The L2 Voter and Demographic Dataset includes demographic and voter history tables for all 50 states and the District of Columbia. The dataset is built from publicly available government records about voter registration and election participation. These records indicate whether a person voted in an election or not, but they do not record whom that person voted for. Voter registration and election participation data are augmented by demographic information from outside data sources.

Methodology

To create this file, L2 processes registered voter data on an ongoing basis for all 50 states and the District of Columbia, with refreshes of the underlying state voter data typically at least every six months and refreshes of telephone numbers and National Change of Address processing approximately every 30 to 60 days. These data are standardized and enhanced with propriety commercial data and modeling codes and consist of approximately 185,000,000 records nationwide.

Usage

For each state, there are two available tables: demographic and voter history. The demographic and voter tables can be joined on the LALVOTERIDvariable. One can also use the LALVOTERIDvariable to link the L2 Voter and Demographic Dataset with the L2 Consumer Dataset.

In addition, the LALVOTERIDvariable can be used to validate the state. For example, let's look at the LALVOTERID = LALCA3169443. The characters in the fourth and fifth positions of this identifier are 'CA' (California).
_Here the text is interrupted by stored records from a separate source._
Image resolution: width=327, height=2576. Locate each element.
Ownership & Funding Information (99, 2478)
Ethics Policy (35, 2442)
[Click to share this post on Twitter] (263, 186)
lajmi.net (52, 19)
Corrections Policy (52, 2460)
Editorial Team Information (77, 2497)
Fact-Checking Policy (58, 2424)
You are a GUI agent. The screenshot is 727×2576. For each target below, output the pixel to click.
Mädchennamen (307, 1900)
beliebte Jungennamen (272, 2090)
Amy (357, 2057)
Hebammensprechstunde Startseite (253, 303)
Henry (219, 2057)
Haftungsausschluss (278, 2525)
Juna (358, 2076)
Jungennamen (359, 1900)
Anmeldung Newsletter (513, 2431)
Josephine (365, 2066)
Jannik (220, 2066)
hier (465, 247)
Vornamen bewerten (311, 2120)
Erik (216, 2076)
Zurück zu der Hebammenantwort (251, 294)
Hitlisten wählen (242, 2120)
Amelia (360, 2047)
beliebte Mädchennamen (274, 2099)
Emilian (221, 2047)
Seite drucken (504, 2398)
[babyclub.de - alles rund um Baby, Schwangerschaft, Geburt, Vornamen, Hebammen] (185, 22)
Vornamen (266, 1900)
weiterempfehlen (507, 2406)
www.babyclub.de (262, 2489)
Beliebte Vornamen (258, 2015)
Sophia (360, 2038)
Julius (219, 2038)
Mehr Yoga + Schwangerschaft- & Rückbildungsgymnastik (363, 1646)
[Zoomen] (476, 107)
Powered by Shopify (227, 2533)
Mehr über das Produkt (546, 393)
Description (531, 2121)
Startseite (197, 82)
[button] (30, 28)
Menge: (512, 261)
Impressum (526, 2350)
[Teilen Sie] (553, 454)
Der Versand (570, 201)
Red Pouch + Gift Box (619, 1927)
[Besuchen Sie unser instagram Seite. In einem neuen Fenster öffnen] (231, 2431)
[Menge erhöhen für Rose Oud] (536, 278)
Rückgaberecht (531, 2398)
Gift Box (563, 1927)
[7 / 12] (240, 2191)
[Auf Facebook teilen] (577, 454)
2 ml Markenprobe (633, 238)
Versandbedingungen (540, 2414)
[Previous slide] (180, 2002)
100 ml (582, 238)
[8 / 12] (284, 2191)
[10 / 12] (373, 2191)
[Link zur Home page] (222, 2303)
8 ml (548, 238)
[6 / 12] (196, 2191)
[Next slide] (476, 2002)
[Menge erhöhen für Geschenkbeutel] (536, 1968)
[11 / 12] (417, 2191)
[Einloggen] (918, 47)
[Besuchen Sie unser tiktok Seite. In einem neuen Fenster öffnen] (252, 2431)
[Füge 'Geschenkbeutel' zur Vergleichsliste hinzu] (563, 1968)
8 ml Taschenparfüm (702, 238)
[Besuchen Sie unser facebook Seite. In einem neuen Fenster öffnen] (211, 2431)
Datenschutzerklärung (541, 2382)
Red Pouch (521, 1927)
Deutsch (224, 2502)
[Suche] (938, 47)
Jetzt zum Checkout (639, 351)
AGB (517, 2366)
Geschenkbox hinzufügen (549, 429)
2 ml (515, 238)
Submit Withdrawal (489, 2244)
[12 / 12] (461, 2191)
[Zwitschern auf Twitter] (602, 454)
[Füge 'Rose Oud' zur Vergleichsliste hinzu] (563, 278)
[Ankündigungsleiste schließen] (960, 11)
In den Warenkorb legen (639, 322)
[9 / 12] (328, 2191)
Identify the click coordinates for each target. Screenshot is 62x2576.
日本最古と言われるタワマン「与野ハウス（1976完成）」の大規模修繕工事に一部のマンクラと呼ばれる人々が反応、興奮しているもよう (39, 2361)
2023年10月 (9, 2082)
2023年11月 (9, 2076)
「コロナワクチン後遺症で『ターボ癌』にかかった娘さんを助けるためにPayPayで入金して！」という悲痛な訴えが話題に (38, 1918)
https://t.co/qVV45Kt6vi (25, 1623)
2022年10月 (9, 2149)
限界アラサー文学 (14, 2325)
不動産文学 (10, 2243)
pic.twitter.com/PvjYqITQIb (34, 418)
The second way to validate the state is by using the RESIDENCE_ADDRESSES_STATEvariable, which should have a value of 'CA' (California).

The date appended to each table name represents when the data was last updated. These dates will differ state by state because states update their voter files at different cadences.

The demographic files use 698 consistent variables. For more information about these variables, see 2025-01-10-VM2-File-Layout.xlsx.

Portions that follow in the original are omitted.